In its first class, 22 students were admitted in acting and 9 were admitted in directing, and two years later there were 16 new students in theater studies. Initially, the duration of all courses was four years, but it was later extended to five for directors and theater critics. The school's first seventeen teachers were prominent experts in theater art and theater critics. Over the years, the number of teachers increased and the curriculum improved.

Dimitar Mitov, a prominent author, publicist and literary and theater critic, was appointed as the first rector. The School was initially housed at 43 Vasil Levski Boulevard, but the building turned out to be too small to accommodate all of its students. In 1951, to commemorate the 75th anniversary of Krastyo Sarafov’s birth, the school was named after him, and in 1954 it was renamed to Krastyo Sarafov Higher Institute of Theater Arts.

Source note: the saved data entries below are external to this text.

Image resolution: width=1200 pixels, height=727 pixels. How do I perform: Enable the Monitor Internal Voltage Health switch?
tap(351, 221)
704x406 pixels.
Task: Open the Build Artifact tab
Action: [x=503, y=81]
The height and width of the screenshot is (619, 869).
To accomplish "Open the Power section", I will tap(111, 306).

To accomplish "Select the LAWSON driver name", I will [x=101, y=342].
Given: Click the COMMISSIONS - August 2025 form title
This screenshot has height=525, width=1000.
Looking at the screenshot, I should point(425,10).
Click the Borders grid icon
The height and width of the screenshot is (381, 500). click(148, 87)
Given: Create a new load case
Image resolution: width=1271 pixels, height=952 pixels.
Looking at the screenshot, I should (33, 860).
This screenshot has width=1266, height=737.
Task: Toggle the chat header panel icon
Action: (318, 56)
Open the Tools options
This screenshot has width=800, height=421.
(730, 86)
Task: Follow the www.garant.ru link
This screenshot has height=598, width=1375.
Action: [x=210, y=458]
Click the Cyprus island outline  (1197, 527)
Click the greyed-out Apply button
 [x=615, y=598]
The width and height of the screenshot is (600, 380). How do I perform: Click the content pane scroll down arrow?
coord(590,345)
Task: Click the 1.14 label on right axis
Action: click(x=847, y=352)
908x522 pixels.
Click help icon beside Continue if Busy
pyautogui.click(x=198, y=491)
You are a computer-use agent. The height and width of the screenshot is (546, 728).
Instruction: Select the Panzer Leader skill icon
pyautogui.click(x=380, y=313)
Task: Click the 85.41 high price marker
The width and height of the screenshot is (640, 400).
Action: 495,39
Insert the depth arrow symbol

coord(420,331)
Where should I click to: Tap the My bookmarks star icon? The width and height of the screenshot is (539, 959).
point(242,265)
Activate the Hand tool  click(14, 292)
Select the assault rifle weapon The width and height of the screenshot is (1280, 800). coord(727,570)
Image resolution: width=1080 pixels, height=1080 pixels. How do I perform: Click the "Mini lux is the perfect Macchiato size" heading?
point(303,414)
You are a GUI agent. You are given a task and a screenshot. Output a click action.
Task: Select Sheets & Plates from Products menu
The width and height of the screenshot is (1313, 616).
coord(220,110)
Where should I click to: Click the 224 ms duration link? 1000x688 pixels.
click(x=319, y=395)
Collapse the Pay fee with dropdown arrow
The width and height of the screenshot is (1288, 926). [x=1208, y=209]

In 1955, the Institute received a new building with three stages and a larger audience capacity, located at 108A Rakovski Street. The Training Drama Theater, one of the institute's main units, was inaugurated in 1957. The amphitheater hall has 430 seats. In 1962, the Institute introduced a puppetry acting course. A decade later, directing for puppet theater was also added. In 1966, the Training Puppet Theater was inaugurated with a performance of The Carnival of the Animals to the music of Camille Saint-Saëns, directed and written by Nikolina Georgieva. It is located at 20 Stefan Karadja Street and has a hall with 100 seats. In 1973, new courses such as filmmaking and cinematography were added to the institute's curriculum.

On 1 August 1995, the university received its current name: Krastyo Sarafov National Academy for Theater and Film Arts.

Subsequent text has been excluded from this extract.